La 23e édition de la compétition footballistique s’ouvre dans un contexte géopolitique tendu. La politique migratoire des États-Unis met à mal l’universalisme du football.
Par Luc Bourrianne
Ce jeudi, la 23e Coupe du monde de l’histoire s'ouvre dans un climat d'incertitude. Depuis la première édition en 1930, le football a toujours eu la capacité de transcender les frontières, qu'elles soient culturelles, religieuses ou linguistiques. Des légendes comme Cruyff, Maradona, Zidane ou Messi permettent de communiquer au-delà des mots.
Cependant, après les récentes éditions en Russie et au Qatar, la Fifa s'aventure sur le sol américain, sous l'ombre de la présidence de Donald Trump. Des gouvernements aux attitudes controversées risquent d'éclipser l'esprit festif de l'événement, introduisant des tensions indésirables dans une compétition qui devrait symboliser l'unité. Ainsi, le monde avance vers cet événement majeur avec une prudence inhabituelle.
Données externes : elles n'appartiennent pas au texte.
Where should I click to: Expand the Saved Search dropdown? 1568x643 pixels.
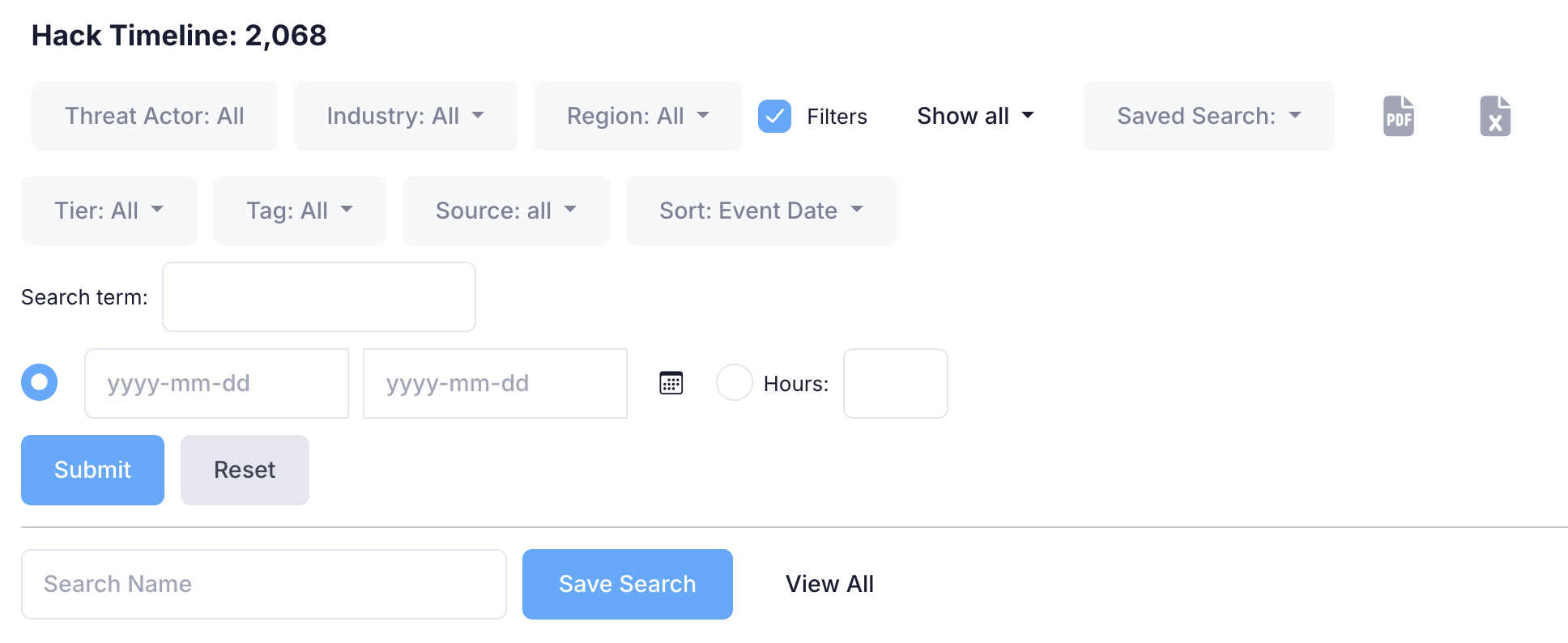(x=1208, y=116)
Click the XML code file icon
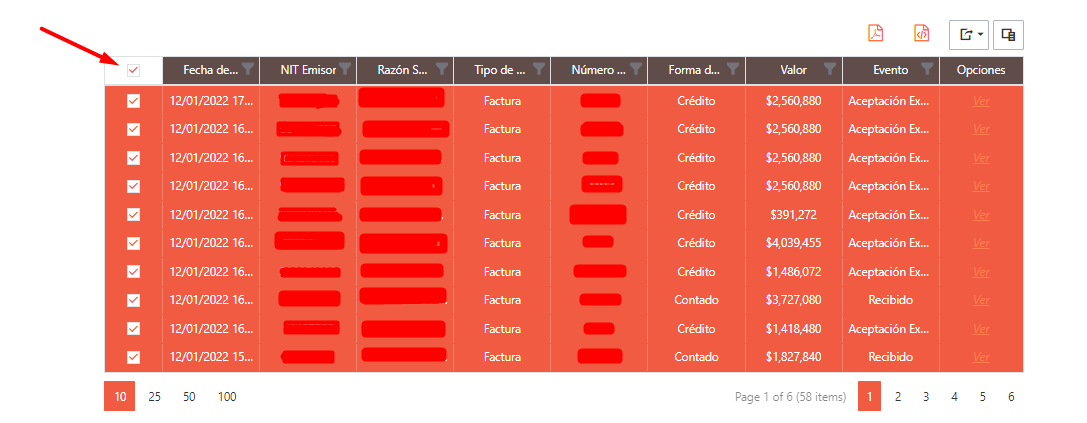1087x423 pixels. (921, 33)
À quelques heures du coup d'envoi entre le Mexique et l’Afrique du Sud, la ferveur sportive semble assombrie par des préoccupations politiques. Les discussions autour de l'accueil des délégations sont teintées d'incertitudes, alimentées par les décisions controversées en matière d'immigration de l'administration Trump. Le renvoi de l’arbitre somalien Omar Abdulkadir Artan en est un exemple alarmant.
Au-delà de ces enjeux, le monde aspire à célébrer cette belle compétition, exemptée des tensions engendrées par des politiques restrictives. Les passionnés de football espèrent davantage de glamour que de rancœur sur le terrain.